Hello,
Thank you for response.
tom jupille wrote:
1. Do you have access to an advisor / mentor / prof with HPLC experience who can be your resource when problems arise (and they will)?
Yes, of course.
My situation:
The department where i will do my thesis is specialized in antimicrobial peptide synthesis. Due to the fact that i have been visiting this department for about 3 years as student's scientific circle member, i have become little familiar with synthesis methods, peptide analysis (mainly in terms of purity) and prep-hplc purification.

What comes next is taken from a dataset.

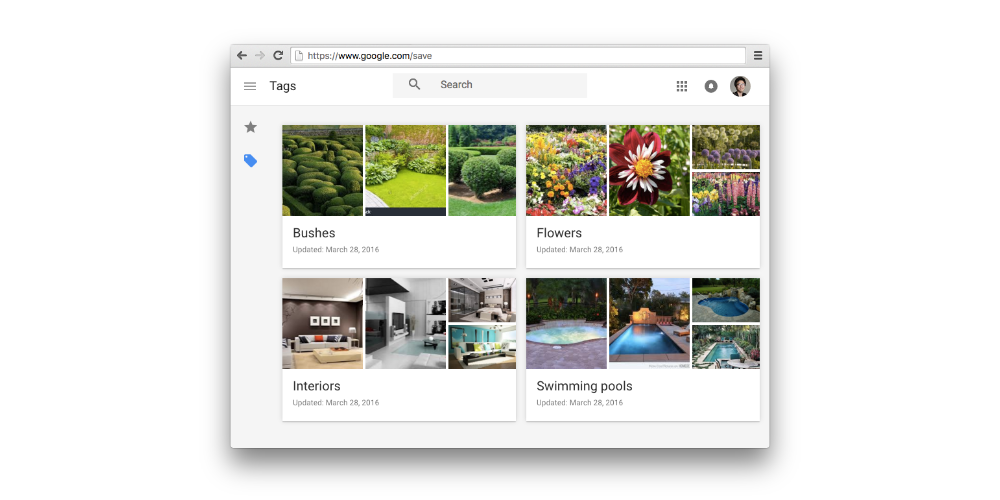Open the hamburger navigation menu

click(x=250, y=86)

Normally thesis subjects are presented by Professor, but because of the fact that i was a member of this student's circle i had an opportunity to choose my own topic. I'm quite interested in HPLC applications, so i chose topic which is connected both with peptides and HPLC. Professor is a peptide synthesis specialist, but he also is a owner of HPLC shop/service company so in case of any problem he can help me (i wanted to plan everything first and than show it to him)
tom jupille wrote:
2. You shoild definitely log the plate counts, but plates have a relatively small impact on resolution (square root).The greatest impact comes from retention [k'/(1+k')]; if k'is low, you will never get good resolution. Finally, the most useful parameter is selectivity [(alpha-1)/alpha]; that's where the solvent and column chemistry come in.

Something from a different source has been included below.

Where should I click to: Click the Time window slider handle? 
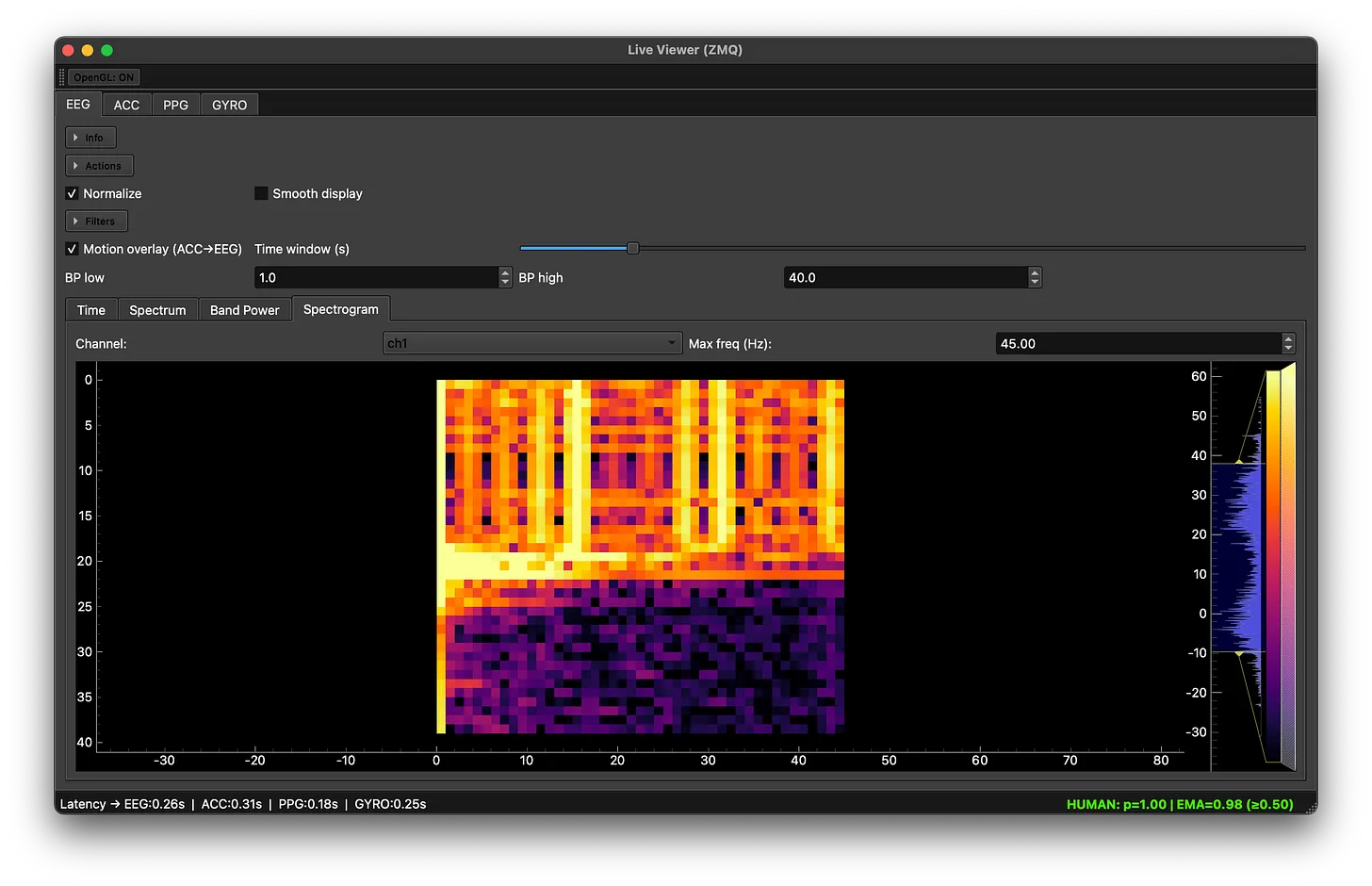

I figured that since resolution equation consists of both selectivity and retention it would be suitable for description of peak 'surroundings', and N would rather focus on peak. (Of Course N is also part of Rs equation but alone it also describes peak shape)
tom jupille wrote:
3.Flow rate does not have much impact for small molecules on today's columns.I generally recommed running at the highest flow rate consistent with your baseline noise and your paranoia about back pressure.

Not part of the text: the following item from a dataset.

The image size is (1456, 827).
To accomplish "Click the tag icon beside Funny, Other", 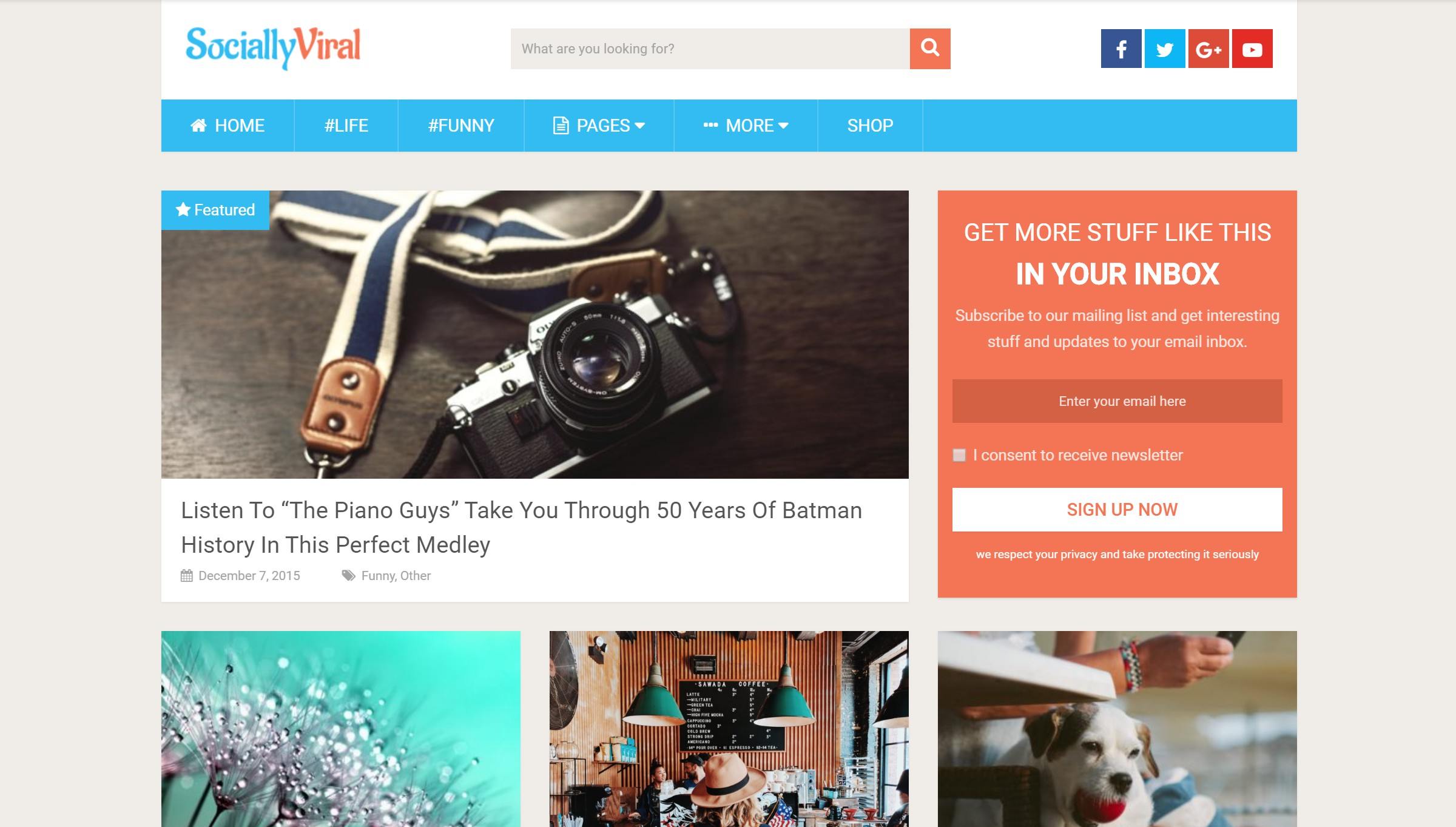I will [348, 575].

Sorry, my mistake i should have written that melittin, apamin and MCD are peptides, phospholipase A2 is protein. Ok, so check what flow will be most suitable for my hplc back pressure - and then i will do all analysis on that flow?
tom jupille wrote:
4. You can sidestep the issue of adjusting the solvent strength to get a reasonable k' by screening your columns with a gradient.Bear in mind that selectivity depends not only on the column, but also on the organic solvent, the buffer, the pH, and the temperature.
Yes, yes of course i know that organic solvent and buffer pH are also important, but as the analysed substances are peptides i assumed that I will use 'golden standards' of peptide analysis -> (A)H2O + 0,1% TFA (B) ACN + 0,1% TFA (or (A)H2O + 0,1% FA (B) ACN + 0,1% FA if i decide for MS detector) in high gradient (10-90% to make sure that every peptide is eluted). I completely forgot about temperature, so probably i will try to do analyses for every column in two options 25 st. C and 40 st. C
Regards,
Dorian